When her labour pains began, 23-year-old Rano Singh, her husband and mother-in-law hurried out of their small hillside house. It was dawn, around 5 in the morning. Before them was 1.5 kilometres of uphill terrain, which would take them to the main road, where a hired vehicle was waiting to take her to a private hospital in Ranikhet, roughly 12 kilometres from their village, Siwali.
They had tried arranging for a doli –pregnant women in their Thakur community here are carried uphill in a palanquin by four men, each holding one corner. This doli takes her to the road and, usually, to a waiting vehicle which will take her to the hospital.
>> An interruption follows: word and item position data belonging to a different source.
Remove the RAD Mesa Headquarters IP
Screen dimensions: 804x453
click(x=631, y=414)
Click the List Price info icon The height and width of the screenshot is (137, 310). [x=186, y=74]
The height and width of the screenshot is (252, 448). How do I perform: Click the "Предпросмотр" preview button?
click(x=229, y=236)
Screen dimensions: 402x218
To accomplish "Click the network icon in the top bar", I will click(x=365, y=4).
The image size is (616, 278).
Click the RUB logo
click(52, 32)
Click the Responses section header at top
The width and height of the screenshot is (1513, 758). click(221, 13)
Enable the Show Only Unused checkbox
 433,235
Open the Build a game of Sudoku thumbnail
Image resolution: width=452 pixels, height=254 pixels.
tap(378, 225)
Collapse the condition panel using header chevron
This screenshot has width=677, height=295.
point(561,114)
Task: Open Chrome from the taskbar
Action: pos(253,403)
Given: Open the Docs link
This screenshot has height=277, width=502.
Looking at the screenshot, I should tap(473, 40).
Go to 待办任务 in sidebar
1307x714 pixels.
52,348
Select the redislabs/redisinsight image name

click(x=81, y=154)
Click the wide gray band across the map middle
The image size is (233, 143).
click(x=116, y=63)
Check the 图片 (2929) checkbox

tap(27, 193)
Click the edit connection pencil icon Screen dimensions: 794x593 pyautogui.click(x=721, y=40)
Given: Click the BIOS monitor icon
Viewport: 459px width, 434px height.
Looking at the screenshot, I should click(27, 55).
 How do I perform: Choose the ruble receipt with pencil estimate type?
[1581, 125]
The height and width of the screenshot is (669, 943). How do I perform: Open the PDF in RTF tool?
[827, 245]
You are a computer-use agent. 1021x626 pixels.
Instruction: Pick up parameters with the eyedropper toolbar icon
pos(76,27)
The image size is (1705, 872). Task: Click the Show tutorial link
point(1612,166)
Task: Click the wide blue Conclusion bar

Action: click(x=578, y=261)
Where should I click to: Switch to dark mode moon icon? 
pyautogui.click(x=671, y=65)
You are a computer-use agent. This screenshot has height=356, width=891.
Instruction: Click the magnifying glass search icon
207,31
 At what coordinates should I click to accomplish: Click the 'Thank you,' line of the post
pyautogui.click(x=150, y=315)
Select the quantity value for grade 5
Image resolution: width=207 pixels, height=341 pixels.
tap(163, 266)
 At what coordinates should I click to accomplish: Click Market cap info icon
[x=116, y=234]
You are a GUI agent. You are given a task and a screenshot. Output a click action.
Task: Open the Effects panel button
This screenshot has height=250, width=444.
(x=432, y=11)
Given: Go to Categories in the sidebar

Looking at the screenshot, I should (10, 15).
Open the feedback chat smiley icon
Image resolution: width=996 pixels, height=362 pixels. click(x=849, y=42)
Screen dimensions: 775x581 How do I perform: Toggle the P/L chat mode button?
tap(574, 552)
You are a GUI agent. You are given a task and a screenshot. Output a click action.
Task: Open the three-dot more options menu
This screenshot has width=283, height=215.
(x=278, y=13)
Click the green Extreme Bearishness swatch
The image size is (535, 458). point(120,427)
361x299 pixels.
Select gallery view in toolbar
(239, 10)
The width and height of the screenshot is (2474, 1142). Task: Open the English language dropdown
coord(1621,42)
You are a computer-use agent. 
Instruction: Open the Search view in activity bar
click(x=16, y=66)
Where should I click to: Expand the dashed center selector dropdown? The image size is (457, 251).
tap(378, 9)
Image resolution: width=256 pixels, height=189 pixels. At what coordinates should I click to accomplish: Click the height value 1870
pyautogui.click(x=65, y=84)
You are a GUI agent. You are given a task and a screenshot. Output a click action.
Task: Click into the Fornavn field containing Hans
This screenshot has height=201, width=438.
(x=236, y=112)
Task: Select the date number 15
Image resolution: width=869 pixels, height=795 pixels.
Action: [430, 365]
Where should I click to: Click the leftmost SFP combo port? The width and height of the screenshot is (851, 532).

But there was no doli that morning, and they started walking.
Rano made it only halfway up. “We had barely covered half the distance when I realised I could not move [due to the pain]. The moment I gave up walking and sat on the road, my husband understood and rushed to a family nearby. They are known to us, and chachi came with some water and a bedsheet in 10 minutes. And I delivered with the help of my mother-in-law and chachi .” (Rano’s husband is 34 and works as a helper in a ration shop, earning Rs. 8,000 a month, the only income in the family of three adults and one baby; she did not want to name him.)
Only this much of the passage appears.